HOW TO COMPLETE THIS TASK: The records underneath are to be repeated exactly, with the pictures left out.

RECORDED INFORMATION:
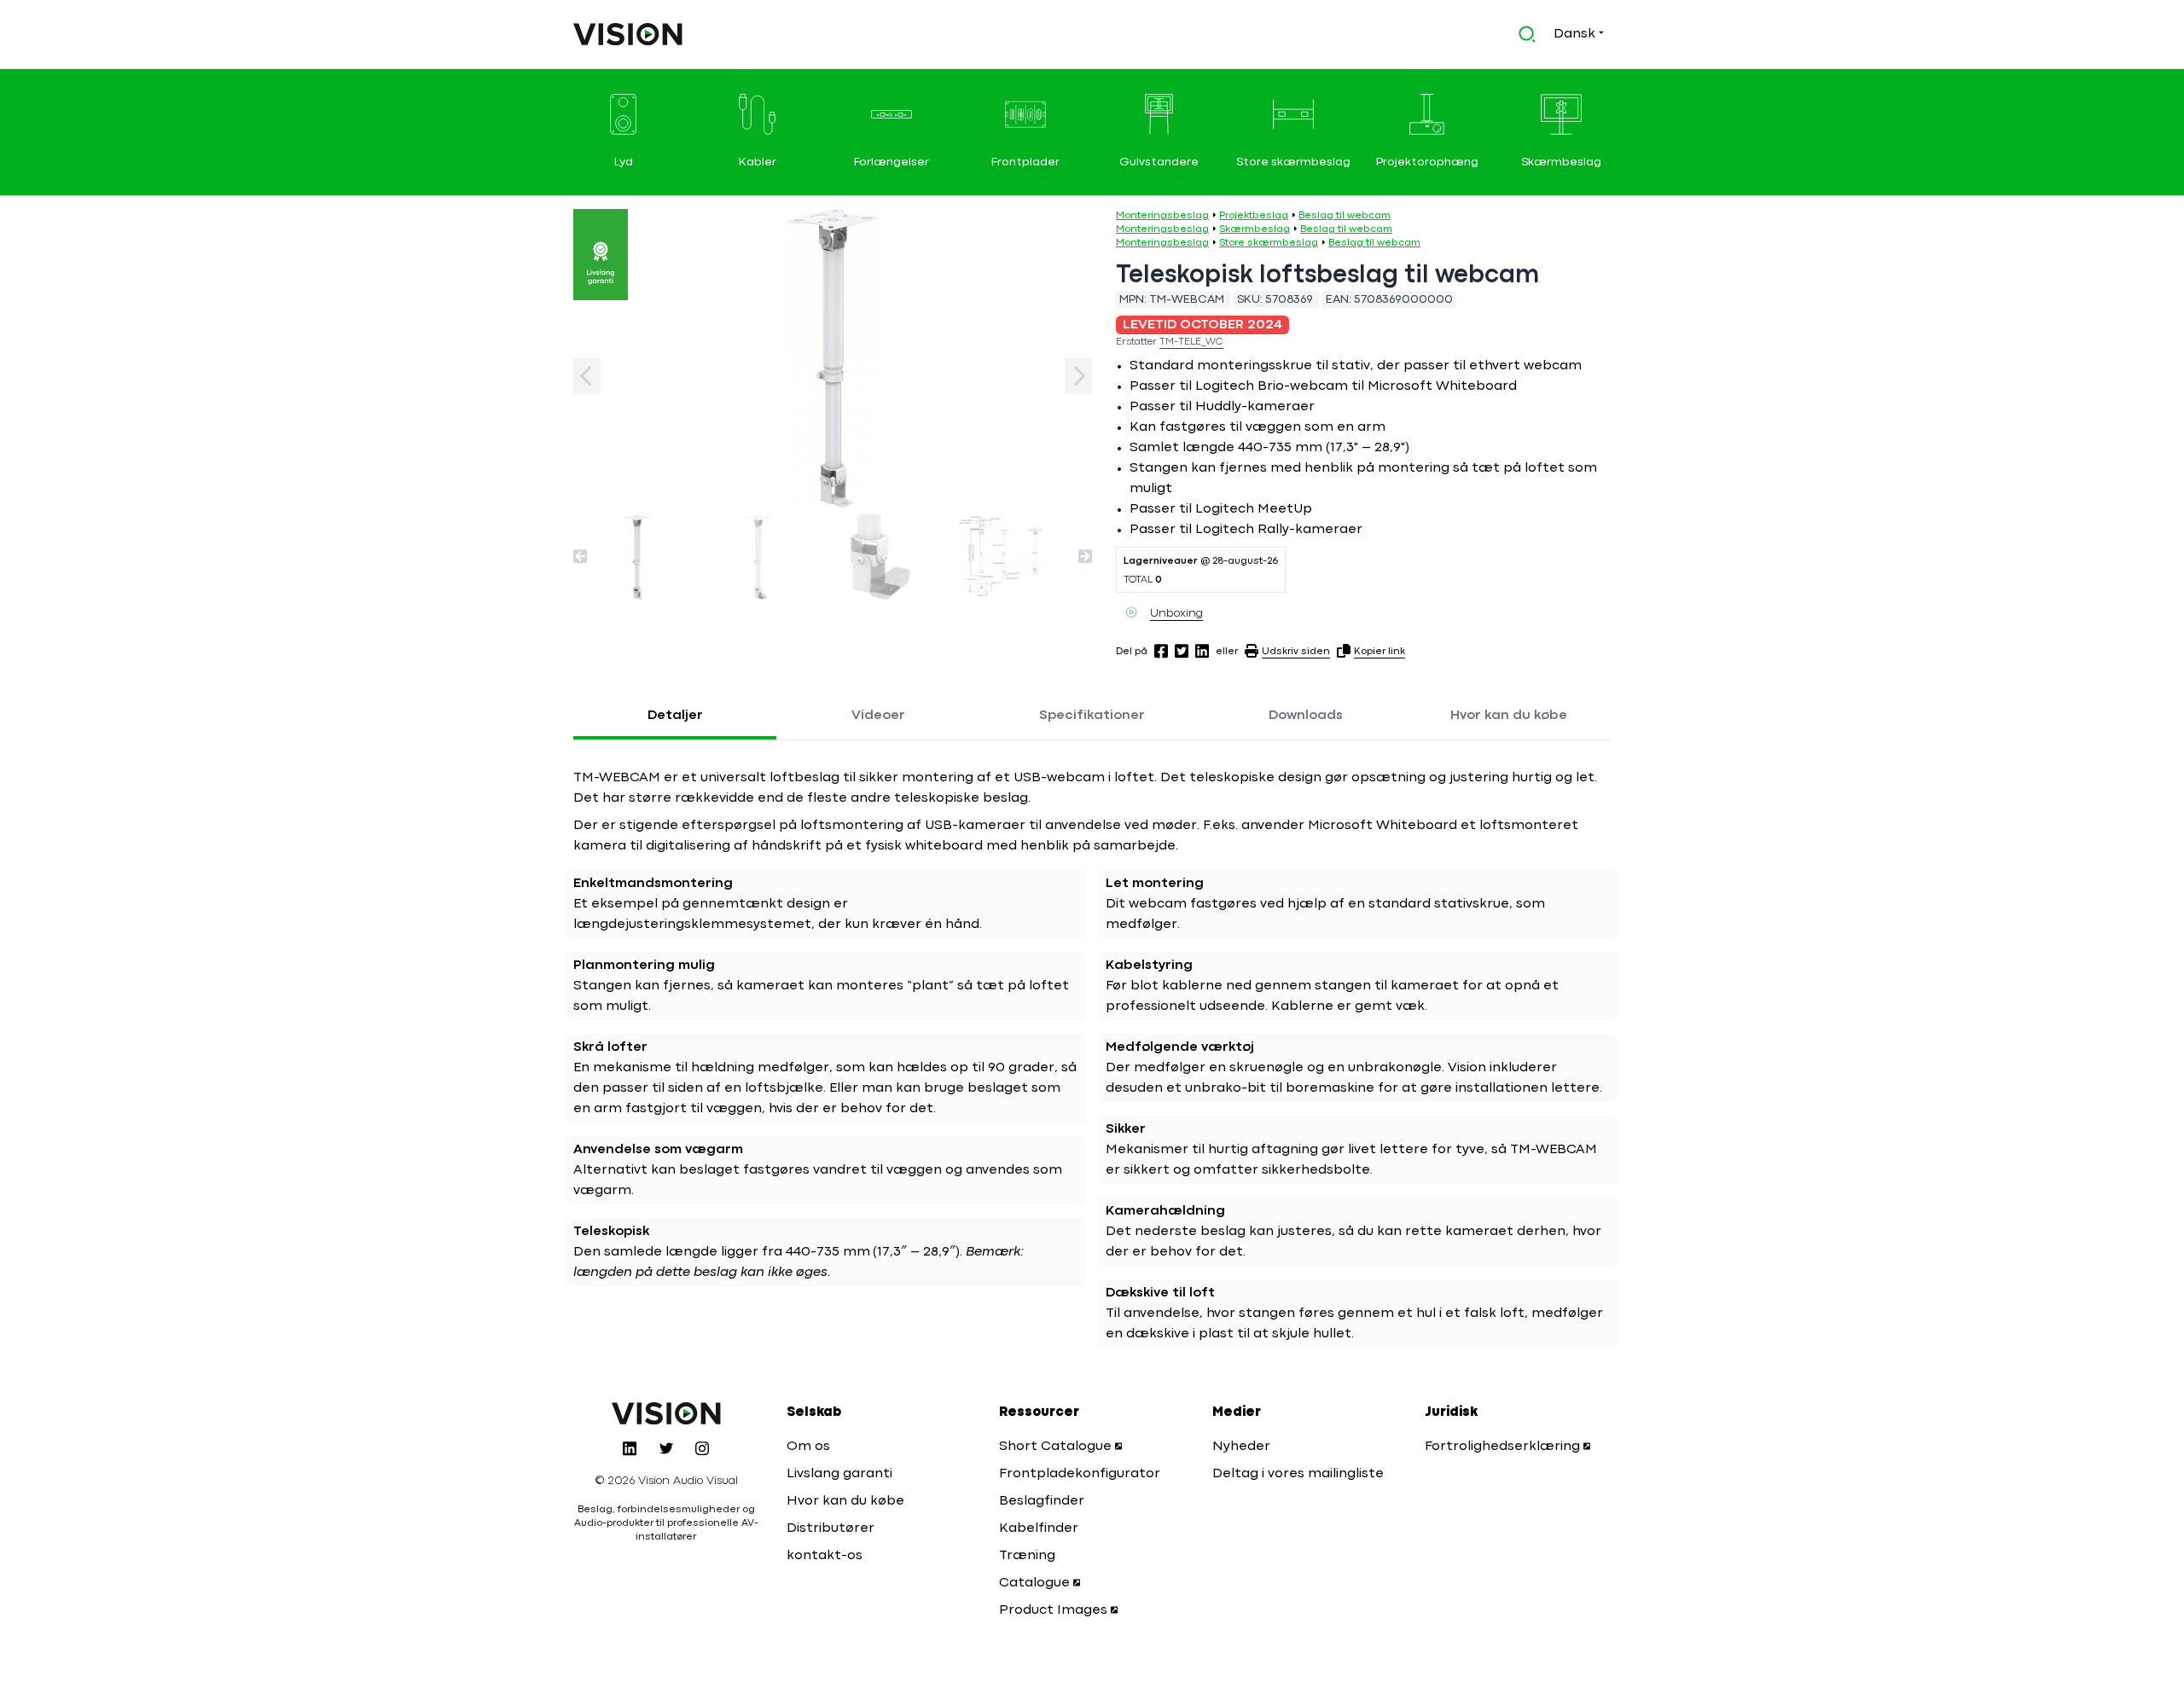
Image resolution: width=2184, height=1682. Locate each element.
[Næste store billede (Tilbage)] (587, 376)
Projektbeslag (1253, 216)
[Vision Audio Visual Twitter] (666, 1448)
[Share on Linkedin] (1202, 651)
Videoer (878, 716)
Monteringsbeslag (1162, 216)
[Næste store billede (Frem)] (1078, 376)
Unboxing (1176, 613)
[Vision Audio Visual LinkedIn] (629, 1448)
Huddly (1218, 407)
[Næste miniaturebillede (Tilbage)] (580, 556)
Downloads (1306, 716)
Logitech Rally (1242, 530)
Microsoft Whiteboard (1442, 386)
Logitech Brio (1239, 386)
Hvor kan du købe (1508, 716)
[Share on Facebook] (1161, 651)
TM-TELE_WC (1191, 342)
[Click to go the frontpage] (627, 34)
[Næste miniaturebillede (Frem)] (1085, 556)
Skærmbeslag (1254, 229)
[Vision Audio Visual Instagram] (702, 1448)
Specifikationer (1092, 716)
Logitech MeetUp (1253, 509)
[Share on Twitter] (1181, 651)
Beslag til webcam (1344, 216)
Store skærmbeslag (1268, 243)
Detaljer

TASK ANSWER:
Image resolution: width=2184, height=1682. Locate each element.
[Næste store billede (Tilbage)] (587, 376)
Projektbeslag (1253, 216)
[Vision Audio Visual Twitter] (666, 1448)
[Share on Linkedin] (1202, 651)
Videoer (878, 716)
Monteringsbeslag (1162, 216)
[Næste store billede (Frem)] (1078, 376)
Unboxing (1176, 613)
[Vision Audio Visual LinkedIn] (629, 1448)
Huddly (1218, 407)
[Næste miniaturebillede (Tilbage)] (580, 556)
Downloads (1306, 716)
Logitech Rally (1242, 530)
Microsoft Whiteboard (1442, 386)
Logitech Brio (1239, 386)
Hvor kan du købe (1508, 716)
[Share on Facebook] (1161, 651)
TM-TELE_WC (1191, 342)
[Click to go the frontpage] (627, 34)
[Næste miniaturebillede (Frem)] (1085, 556)
Skærmbeslag (1254, 229)
[Vision Audio Visual Instagram] (702, 1448)
Specifikationer (1092, 716)
Logitech MeetUp (1253, 509)
[Share on Twitter] (1181, 651)
Beslag til webcam (1344, 216)
Store skærmbeslag (1268, 243)
Detaljer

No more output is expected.